Home Sciences et technologies Ils découvrent un fossile de dinosaure vieux de 125 millions d’années et doté d’un degré de conservation extraordinaire

Ils découvrent un fossile de dinosaure vieux de 125 millions d’années et doté d’un degré de conservation extraordinaire

0 comments 18 views

Publié le 2024-05-03 14:52:00. Une équipe internationale de paléontologues a mis au jour en Chine le squelette exceptionnellement bien conservé d’un jeune Dongi Haolong, un dinosaure herbivore de l’espèce iguanodonte, révélant des détails inédits sur son tégument et suggérant une nouvelle hypothèse sur ses mécanismes de défense.

  • Le fossile présente des zones de peau fossilisée et un système unique d’épines cutanées creuses, jamais observé auparavant chez les dinosaures.
  • Nommé en hommage au paléontologue chinois Dong Zhiming, l’animal a vécu il y a environ 125 millions d’années.
  • L’étude, basée sur l’analyse de tissus mous préservés au niveau microscopique, ouvre de nouvelles perspectives sur l’évolution du tégument chez les dinosaures.

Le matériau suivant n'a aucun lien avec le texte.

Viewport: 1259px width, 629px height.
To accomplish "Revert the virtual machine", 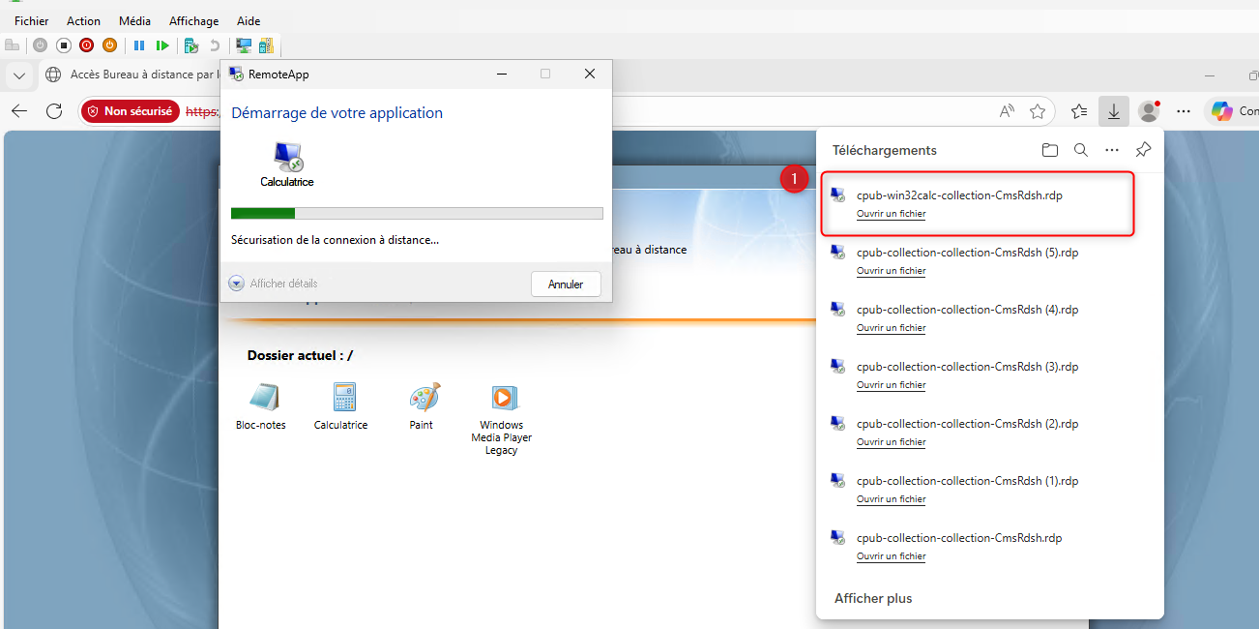I will [x=216, y=45].
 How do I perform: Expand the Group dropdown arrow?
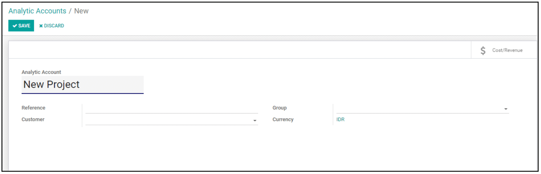point(506,109)
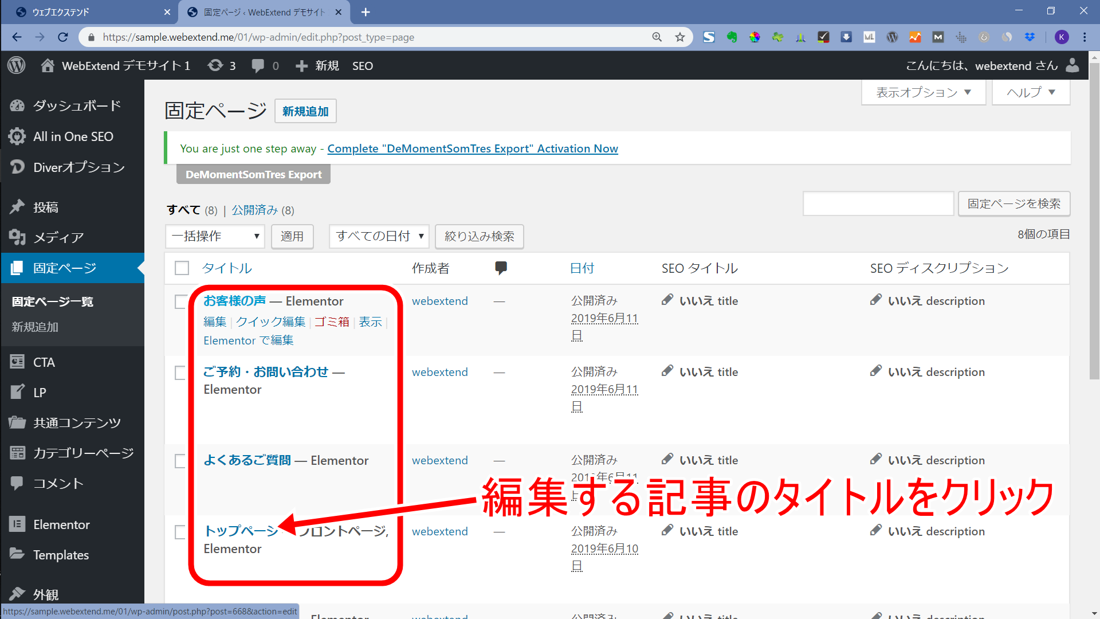Click the Dropbox extension icon
Screen dimensions: 1100x619
(1030, 37)
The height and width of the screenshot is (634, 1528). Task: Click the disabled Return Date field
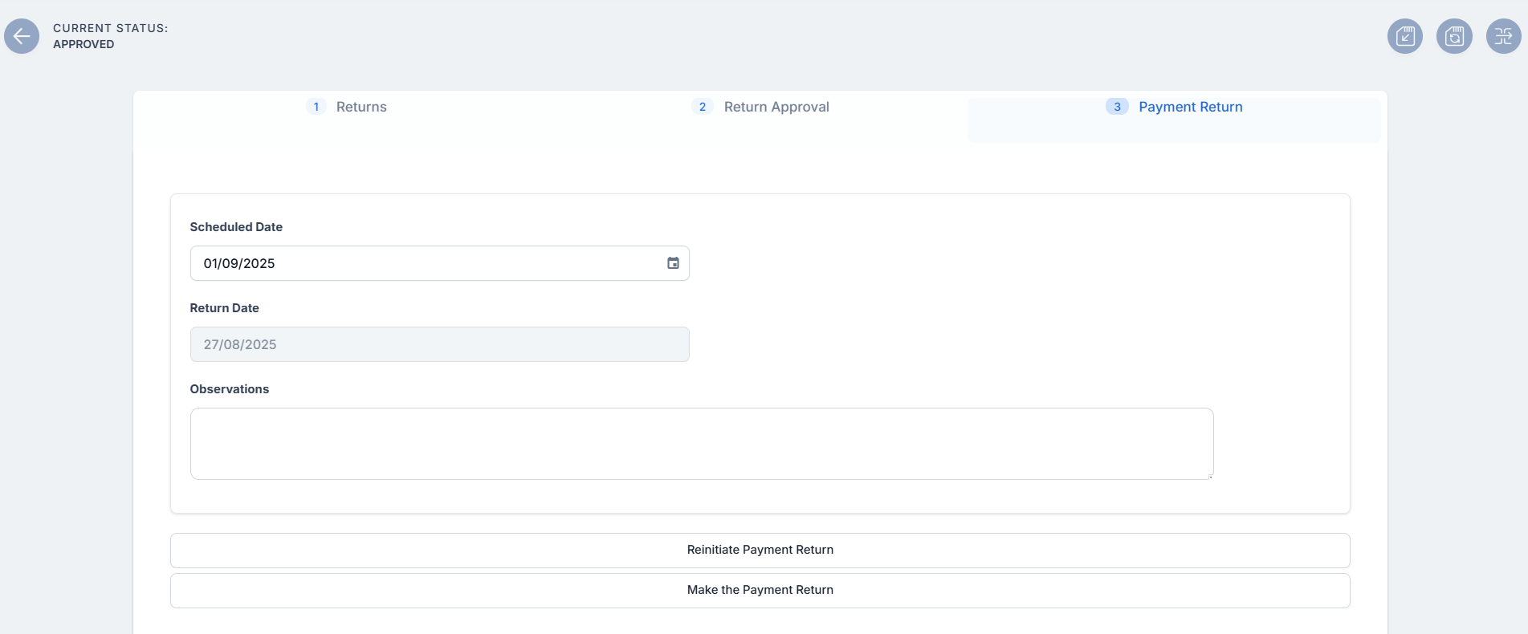click(439, 344)
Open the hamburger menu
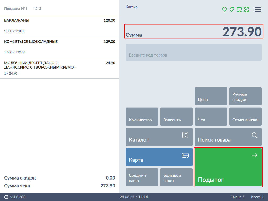Image resolution: width=268 pixels, height=201 pixels. [x=258, y=9]
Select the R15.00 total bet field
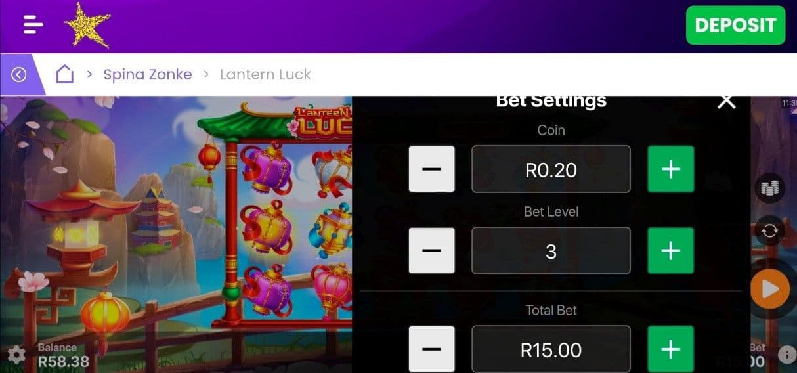797x373 pixels. pos(551,349)
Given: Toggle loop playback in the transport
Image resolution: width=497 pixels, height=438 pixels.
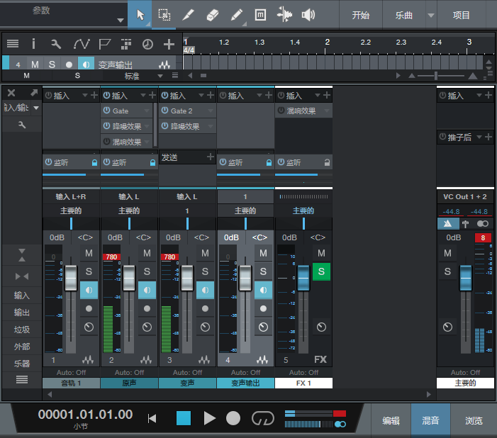Looking at the screenshot, I should coord(262,418).
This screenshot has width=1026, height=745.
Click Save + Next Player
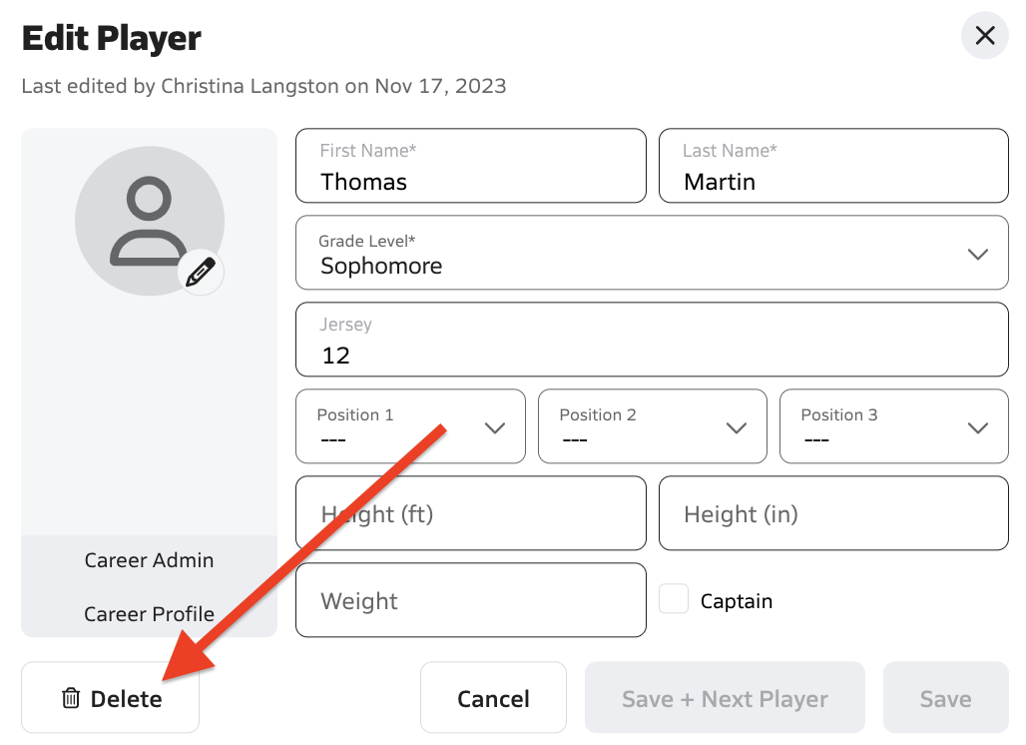coord(725,697)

La découverte, réalisée au nord-est de la Chine, est le fruit d’une collaboration entre des scientifiques et des paléontologues affiliés au Centre national de la recherche scientifique (CNRS) français. Les résultats de cette recherche ont été publiés dans la revue Écologie et évolution de la nature. L’importance de cette trouvaille réside dans la qualité de la conservation du fossile, qui permet d’étudier des éléments rarement retrouvés : les tissus mous.

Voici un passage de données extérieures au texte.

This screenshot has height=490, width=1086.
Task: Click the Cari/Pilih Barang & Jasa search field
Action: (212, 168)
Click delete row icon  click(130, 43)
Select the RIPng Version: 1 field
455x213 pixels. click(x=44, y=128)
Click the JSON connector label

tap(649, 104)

L’Dongi Haolong, dont le nom rend hommage au célèbre paléontologue chinois Dong Zhiming, vivait durant le début du Crétacé, il y a environ 125 millions d’années. Il s’agit d’un iguanodonte, un groupe de dinosaures herbivores appartenant aux ornithopodes, caractérisés par leur « hanche d’oiseau ». Ces dinosaures étaient largement répandus en Europe, en Asie, en Amérique du Nord et en Afrique.

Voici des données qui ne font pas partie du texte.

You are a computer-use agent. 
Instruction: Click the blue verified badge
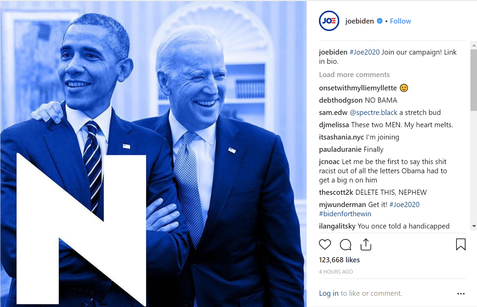tap(380, 21)
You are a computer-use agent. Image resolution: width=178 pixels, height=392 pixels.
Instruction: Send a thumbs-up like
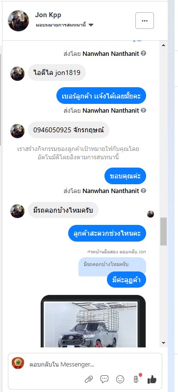click(152, 379)
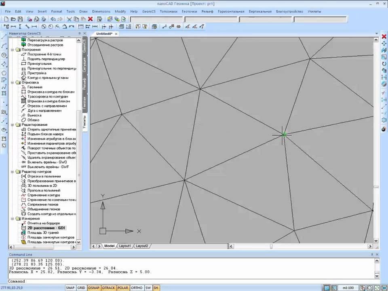Click the Undo arrow icon
This screenshot has width=388, height=291.
coord(53,19)
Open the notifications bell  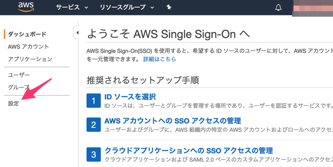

L’étude se concentre sur le tégument de cet animal. Il combinait de grandes écailles superposées le long de la queue avec des écailles plus petites et tuberculées autour du cou et du thorax. Mais la véritable surprise réside dans la découverte, entre ces écailles, d’épines cutanées fossilisées au niveau cellulaire. Des radiographies à haute résolution et des coupes histologiques ont permis de confirmer cette observation exceptionnelle.

Les analyses ont révélé que ces épines étaient des structures cylindriques et creuses, composées d’une couche cornée recouvrant un épiderme de kératinocytes, conservés jusqu’au niveau de leurs noyaux. Un tel degré de conservation est extrêmement rare dans les archives fossiles. Les chercheurs soulignent que ces épines ne ressemblent ni aux proto-plumes des dinosaures non aviaires, ni aux épines écailleuses des reptiles modernes, suggérant une origine évolutive distincte.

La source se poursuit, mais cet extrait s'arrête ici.